Fedora Extras vs. CLOSED RAWHIDE

Jeff Spaleta jspaleta at gmail.com
Thu Aug 5 04:08:46 UTC 2004


On Thu, 05 Aug 2004 04:57:08 +0200, Ralf Corsepius <rc040203 at freenet.de> wrote:
> The problem is: RH/FC not having fixed "known bugs" prevents
> Fedora.US/FE from publishing packages for FC1.

I'm personally not all that thrilled at having FE packagers target
publishing any new packages in current or old FC releases. I think new
FE publishing should target FC development and FE 'releases' should
freeze out on the same timescales as FC instead of obsessing over
trying to continue to base work on an FC release that is 1 or 2 month
away from being officially EOLd. The more FE packages that get
introduced against the development tree... the less post-release
problems with Core we will have with FE long term.  Continuing to add
NEW extras against an FC release is how we break upgrade paths when
Core consumes new functionality in development that was in the past in
extras.

If Core+Extras ends up looking like a rolling release like i use to
see with ximian desktop, I'm going to puke my guts out. I hate the
rolling release model with rpm packages. You sneak in a packaging fix
thats meant to fix something else, don't do enough QA and every user
ends up having to try to do a package rollbacks for several packages.
No thanks. I'll chew my own arm off first.
   
> I am talking about fixing an FC package to make it possible at all to
> get a new FE package for FC < FC(CURRENT) published.
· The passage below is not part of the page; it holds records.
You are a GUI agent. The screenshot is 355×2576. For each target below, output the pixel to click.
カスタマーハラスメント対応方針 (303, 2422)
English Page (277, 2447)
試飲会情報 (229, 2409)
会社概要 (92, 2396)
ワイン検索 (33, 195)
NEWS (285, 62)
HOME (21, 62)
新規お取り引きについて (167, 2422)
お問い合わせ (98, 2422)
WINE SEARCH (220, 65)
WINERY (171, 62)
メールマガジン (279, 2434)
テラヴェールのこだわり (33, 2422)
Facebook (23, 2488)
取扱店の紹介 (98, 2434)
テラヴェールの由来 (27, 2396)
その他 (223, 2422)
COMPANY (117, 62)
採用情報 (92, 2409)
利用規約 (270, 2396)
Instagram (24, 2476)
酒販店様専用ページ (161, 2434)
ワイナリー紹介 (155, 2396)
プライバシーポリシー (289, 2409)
And i think this has to be case by case...its grey. Im going to be
wicked pissed, if I as a user have to download megs of updates just to
fix a packaging error that could have been worked around in the new FE
package by the packagers.

> Right, this situation can't completely excluded, but if developers don't
> work too careless, the risk is pretty small.

Thats pure optimizism on your part. If people were happy and shiny and
communicated well we wouldn't have 90% of the griping we have on this
list, and certaintly not this thread. Waving a magic policy wand
deeming that people will change in this regard is extremely wishful
thinking.

> You don't develop on packages for FC1, I presume?

FC1 is at best a month away from EOL (though im none too happy that
there hasnt been an actual FIRM date about FC1 EOL but ill save that
for another debate) if anyone is still considering building new
packages against FC1 at this point, its seems a foolhardy goal.
 
> I am not - It prevents Fedora.US/FE from releasing packages, while other
> 3rd parties are able to ship them (They replace the RH supplied FC1
> packages).

3rd party packagers are NOT going away. This is NOT a competition with
what 3rd party packagers can and can not do. The issues with non-free
and non-US packages that Fedora refuses to ship is a big enough space
to keep 3rd party packagers in business as a popular place for users
to get things. Fedora can't compete with 3rd parties when it comes to
instant user gratification. We shouldn't pretend that it can.  What we
are talking about here, corner cases invovling packaging bugs is not
going to make or break the issue of 3rd party repos.  I am much more
concerned about long term issues associated with a growing fedora
development model so that community developers are focused on looking
ahead instead of looking backwards.
 
> IMO, this substantially weakens Fedora.US/FE and therefore causes damage
> the Fedora Project as a whole in longer terms.

I think 6 month EOL's for Core make any argument about long term
projhect damage a little thin. Legacy with its current manpower and
infrastructure can't handle legacy issues with FE packages. Michael
has already said that there is reluctance currently for fedora.us
package maintainers to continue to support packages in a legacy
situations. Fedora Core's timescale are extremely aggressive and push
people to move to the next release very quickly. I think the
development model as a whole does better long term, if new Fedora
Extras development focuses continually on the Core development tree,
instead of dragging attention backwards to suppliment Core releases
that have already been frozen out.  If new packages can be built
painlessly for Core releases that are still active, great. If not,I
think Fedora Alternatives as defined in the terminology page fills the
corner cases you are concerned about in situations where Core
developers don't want to push an update.